* WORK TO BE COMPLETED *
Please rewrite every line of the material below, replacing "Bon plan" with "Bonne affaire" and leaving everything else unchanged. Omit the pictures from your answer.

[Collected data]
===============
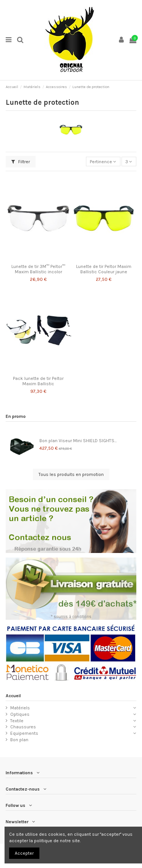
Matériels (20, 708)
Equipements (24, 733)
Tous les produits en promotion (71, 474)
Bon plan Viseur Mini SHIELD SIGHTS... (78, 441)
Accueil (13, 696)
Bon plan (19, 740)
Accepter (24, 853)
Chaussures (23, 727)
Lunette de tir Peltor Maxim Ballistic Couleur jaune (104, 269)
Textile (17, 721)
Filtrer (20, 162)
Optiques (20, 714)
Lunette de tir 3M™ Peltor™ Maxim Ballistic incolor (38, 269)
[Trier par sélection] (103, 161)
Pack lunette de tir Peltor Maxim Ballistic (38, 381)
===============
* EXERCISE RESPONSE *
Matériels (20, 708)
Equipements (24, 733)
Tous les produits en promotion (71, 474)
Bonne affaire Viseur Mini SHIELD SIGHTS... (78, 441)
Accueil (13, 696)
Bonne affaire (19, 740)
Accepter (24, 853)
Chaussures (23, 727)
Lunette de tir Peltor Maxim Ballistic Couleur jaune (104, 269)
Textile (17, 721)
Filtrer (20, 162)
Optiques (20, 714)
Lunette de tir 3M™ Peltor™ Maxim Ballistic incolor (38, 269)
[Trier par sélection] (103, 161)
Pack lunette de tir Peltor Maxim Ballistic (38, 381)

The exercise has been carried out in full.